**REQUIRED ACTION**:
Print all the records exactly as they stand.

**RECORDED INFORMATION**:
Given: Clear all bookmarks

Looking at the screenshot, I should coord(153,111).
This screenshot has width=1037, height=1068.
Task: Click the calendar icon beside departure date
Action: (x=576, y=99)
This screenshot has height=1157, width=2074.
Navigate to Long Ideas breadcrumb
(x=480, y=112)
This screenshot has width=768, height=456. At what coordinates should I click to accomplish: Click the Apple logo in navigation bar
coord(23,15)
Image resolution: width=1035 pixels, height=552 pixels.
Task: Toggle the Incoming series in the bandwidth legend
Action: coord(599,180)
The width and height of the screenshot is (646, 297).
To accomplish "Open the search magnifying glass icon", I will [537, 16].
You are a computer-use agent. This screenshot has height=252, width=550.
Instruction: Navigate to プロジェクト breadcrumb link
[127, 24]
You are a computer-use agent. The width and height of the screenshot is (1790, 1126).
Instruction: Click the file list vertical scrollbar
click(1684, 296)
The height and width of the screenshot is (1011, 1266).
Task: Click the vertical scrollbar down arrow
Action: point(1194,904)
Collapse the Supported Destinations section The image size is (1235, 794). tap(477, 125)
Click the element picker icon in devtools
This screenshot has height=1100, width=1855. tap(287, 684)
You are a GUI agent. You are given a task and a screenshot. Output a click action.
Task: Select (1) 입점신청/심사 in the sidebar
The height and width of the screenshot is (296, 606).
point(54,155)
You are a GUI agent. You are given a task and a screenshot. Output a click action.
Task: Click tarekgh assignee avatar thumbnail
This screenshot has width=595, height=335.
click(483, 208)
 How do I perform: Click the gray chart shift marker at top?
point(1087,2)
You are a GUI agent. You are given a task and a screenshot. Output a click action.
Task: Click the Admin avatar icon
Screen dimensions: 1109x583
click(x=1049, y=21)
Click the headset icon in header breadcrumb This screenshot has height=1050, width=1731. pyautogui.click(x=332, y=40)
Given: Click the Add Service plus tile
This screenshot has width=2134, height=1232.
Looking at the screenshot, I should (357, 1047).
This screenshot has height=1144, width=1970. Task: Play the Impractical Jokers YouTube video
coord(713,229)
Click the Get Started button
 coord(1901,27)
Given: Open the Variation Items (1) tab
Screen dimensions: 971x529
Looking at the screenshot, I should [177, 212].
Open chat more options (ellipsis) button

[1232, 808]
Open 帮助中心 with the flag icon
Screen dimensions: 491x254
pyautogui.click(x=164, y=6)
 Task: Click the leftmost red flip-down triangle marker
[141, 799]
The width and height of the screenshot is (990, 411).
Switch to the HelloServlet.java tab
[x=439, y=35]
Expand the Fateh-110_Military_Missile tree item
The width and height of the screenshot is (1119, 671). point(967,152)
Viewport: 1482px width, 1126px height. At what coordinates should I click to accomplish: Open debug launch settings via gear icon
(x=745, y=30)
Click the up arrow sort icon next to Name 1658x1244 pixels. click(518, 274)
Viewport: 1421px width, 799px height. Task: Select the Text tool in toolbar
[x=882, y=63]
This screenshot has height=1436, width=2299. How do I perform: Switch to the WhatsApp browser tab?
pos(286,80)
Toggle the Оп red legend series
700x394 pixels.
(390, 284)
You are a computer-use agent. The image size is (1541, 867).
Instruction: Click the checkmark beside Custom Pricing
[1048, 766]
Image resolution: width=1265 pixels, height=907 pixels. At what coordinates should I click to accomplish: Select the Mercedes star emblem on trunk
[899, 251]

**WRITTEN SOLUTION**:
Given: Clear all bookmarks

Looking at the screenshot, I should coord(153,111).
This screenshot has width=1037, height=1068.
Task: Click the calendar icon beside departure date
Action: (x=576, y=99)
This screenshot has height=1157, width=2074.
Navigate to Long Ideas breadcrumb
(x=480, y=112)
This screenshot has width=768, height=456. At what coordinates should I click to accomplish: Click the Apple logo in navigation bar
coord(23,15)
Image resolution: width=1035 pixels, height=552 pixels.
Task: Toggle the Incoming series in the bandwidth legend
Action: coord(599,180)
The width and height of the screenshot is (646, 297).
To accomplish "Open the search magnifying glass icon", I will [537, 16].
You are a computer-use agent. This screenshot has height=252, width=550.
Instruction: Navigate to プロジェクト breadcrumb link
[127, 24]
You are a computer-use agent. The width and height of the screenshot is (1790, 1126).
Instruction: Click the file list vertical scrollbar
click(1684, 296)
The height and width of the screenshot is (1011, 1266).
Task: Click the vertical scrollbar down arrow
Action: point(1194,904)
Collapse the Supported Destinations section The image size is (1235, 794). tap(477, 125)
Click the element picker icon in devtools
This screenshot has height=1100, width=1855. tap(287, 684)
You are a GUI agent. You are given a task and a screenshot. Output a click action.
Task: Select (1) 입점신청/심사 in the sidebar
The height and width of the screenshot is (296, 606).
point(54,155)
You are a GUI agent. You are given a task and a screenshot. Output a click action.
Task: Click tarekgh assignee avatar thumbnail
This screenshot has width=595, height=335.
click(483, 208)
 How do I perform: Click the gray chart shift marker at top?
point(1087,2)
You are a GUI agent. You are given a task and a screenshot. Output a click action.
Task: Click the Admin avatar icon
Screen dimensions: 1109x583
click(x=1049, y=21)
Click the headset icon in header breadcrumb This screenshot has height=1050, width=1731. pyautogui.click(x=332, y=40)
Given: Click the Add Service plus tile
This screenshot has width=2134, height=1232.
Looking at the screenshot, I should (357, 1047).
This screenshot has height=1144, width=1970. Task: Play the Impractical Jokers YouTube video
coord(713,229)
Click the Get Started button
 coord(1901,27)
Given: Open the Variation Items (1) tab
Screen dimensions: 971x529
Looking at the screenshot, I should [177, 212].
Open chat more options (ellipsis) button

[1232, 808]
Open 帮助中心 with the flag icon
Screen dimensions: 491x254
pyautogui.click(x=164, y=6)
 Task: Click the leftmost red flip-down triangle marker
[141, 799]
The width and height of the screenshot is (990, 411).
Switch to the HelloServlet.java tab
[x=439, y=35]
Expand the Fateh-110_Military_Missile tree item
The width and height of the screenshot is (1119, 671). point(967,152)
Viewport: 1482px width, 1126px height. At what coordinates should I click to accomplish: Open debug launch settings via gear icon
(x=745, y=30)
Click the up arrow sort icon next to Name 1658x1244 pixels. click(518, 274)
Viewport: 1421px width, 799px height. Task: Select the Text tool in toolbar
[x=882, y=63]
This screenshot has height=1436, width=2299. How do I perform: Switch to the WhatsApp browser tab?
pos(286,80)
Toggle the Оп red legend series
700x394 pixels.
(390, 284)
You are a computer-use agent. The image size is (1541, 867).
Instruction: Click the checkmark beside Custom Pricing
[1048, 766]
Image resolution: width=1265 pixels, height=907 pixels. At what coordinates should I click to accomplish: Select the Mercedes star emblem on trunk
[899, 251]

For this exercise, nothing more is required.